> Stated problem A
In the client-server application passage, which thread in the server process performs all packet I/O?

In this example, a single server process performs the packet reception from the ports being used and
distributes these packets using round-robin ordering among a set of client processes,
which perform the actual packet processing.
In this case, the client applications just perform level-2 forwarding of packets by sending each packet out on a different network port.
The following diagram shows the data-flow through the application, using two client processes.
.. _figure_client_svr_sym_multi_proc_app:
.. figure:: img/client_svr_sym_multi_proc_app.*
Example Data Flow in a Client-Server Symmetric Multi-process Application
Running the Application
^^^^^^^^^^^^^^^^^^^^^^^
The server process must be run initially as the primary process to set up all memory structures for use by the clients.
In addition to the EAL parameters, the application- specific parameters are:
* -p <portmask >, where portmask is a hexadecimal bitmask of what ports on the system are to be used.
For example: -p 3 to use ports 0 and 1 only.
* -n <num-clients>, where the num-clients parameter is the number of client processes that will process the packets received
by the server application.
.. note::
In the server process, a single thread, the master thread, that is, the lowest numbered lcore in the coremask, performs all packet I/O.
If a coremask is specified with more than a single lcore bit set in it,
an additional lcore will be used for a thread to periodically print packet count statistics.
Since the server application stores configuration data in shared memory, including the network ports to be used,
the only application parameter needed by a client process is its client instance ID.
Therefore, to run a server application on lcore 1 (with lcore 2 printing statistics) along with two client processes running on lcores 3 and 4,
the following commands could be used:
.. code-block:: console
# ./mp_server/build/mp_server -c 6 -n 4 -- -p 3 -n 2
# ./mp_client/build/mp_client -c 8 -n 4 --proc-type=auto -- -n 0
# ./mp_client/build/mp_client -c 10 -n 4 --proc-type=auto -- -n 1
.. note::
If the server application dies and needs to be restarted, all client applications also need to be restarted,
as there is no support in the server application for it to run as a secondary process.

> Stated problem B
Write out the records again, requests included, starting at the line that contains "Click the welcome logo in the site header" and ending at the last line of the records. Raise every coordinate in the answers by 125, and leave the pictures out.

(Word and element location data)
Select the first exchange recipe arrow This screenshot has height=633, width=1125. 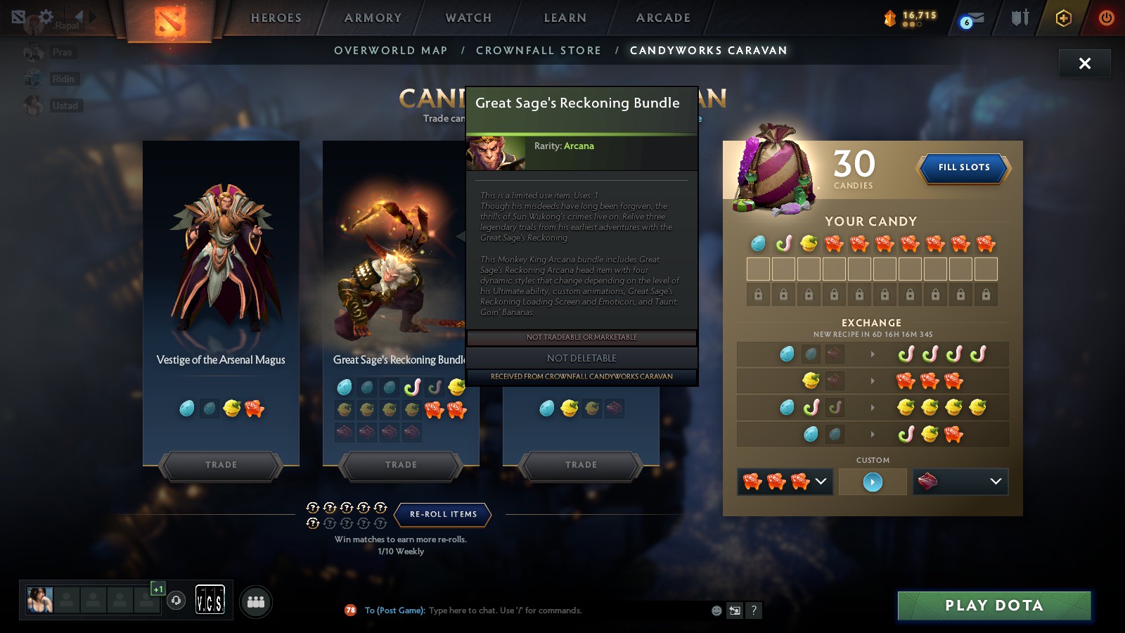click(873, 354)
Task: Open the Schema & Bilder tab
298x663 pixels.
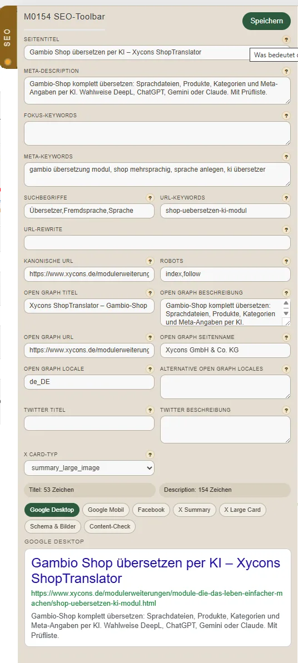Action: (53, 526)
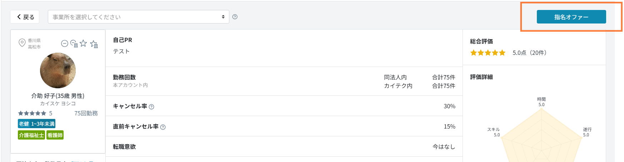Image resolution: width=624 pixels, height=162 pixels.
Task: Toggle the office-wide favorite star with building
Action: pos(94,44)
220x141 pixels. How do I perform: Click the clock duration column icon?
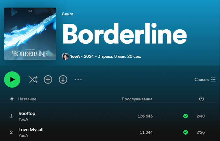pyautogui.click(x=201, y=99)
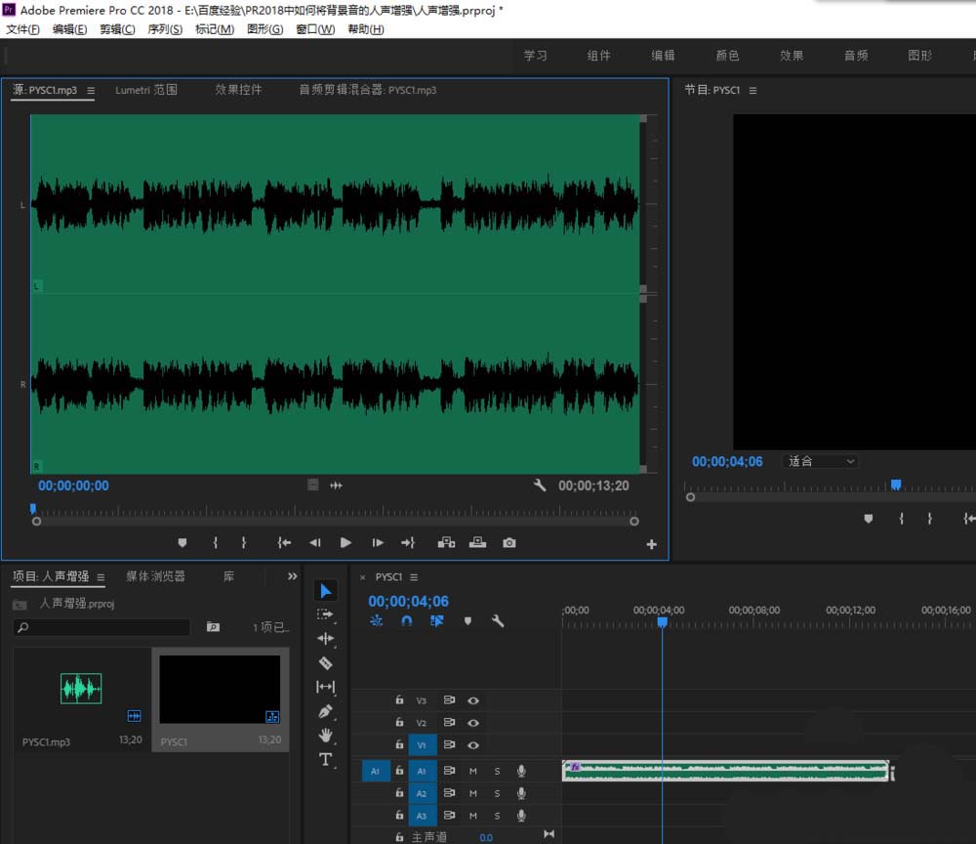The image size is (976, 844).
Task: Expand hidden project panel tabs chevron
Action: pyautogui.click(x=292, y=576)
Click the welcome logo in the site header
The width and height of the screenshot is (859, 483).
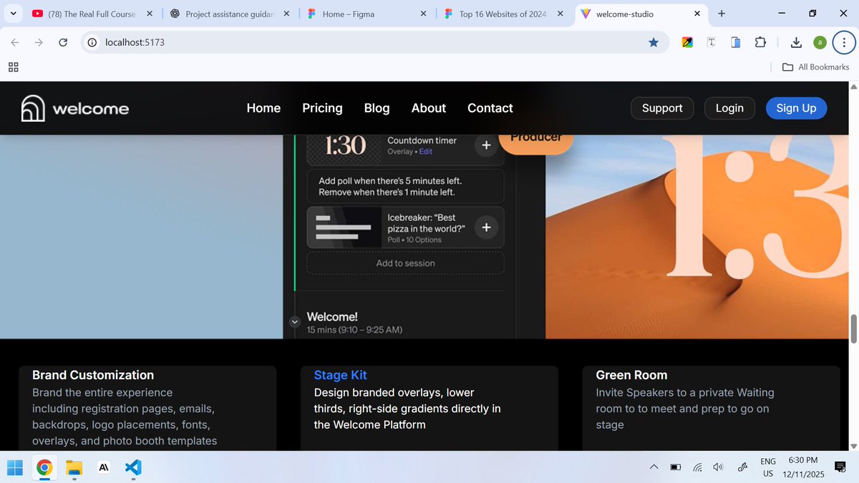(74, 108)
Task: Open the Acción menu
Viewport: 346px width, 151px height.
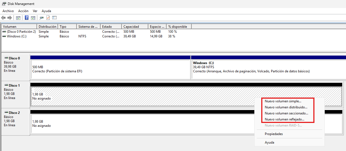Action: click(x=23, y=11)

> Answer A
The master thread, which is the lowest numbered lcore in the coremask, performs all packet I/O.

> Answer B
Click the welcome logo in the site header
The width and height of the screenshot is (859, 483).
(199, 233)
Task: Open the Acción menu
Viewport: 346px width, 151px height.
Action: click(x=148, y=136)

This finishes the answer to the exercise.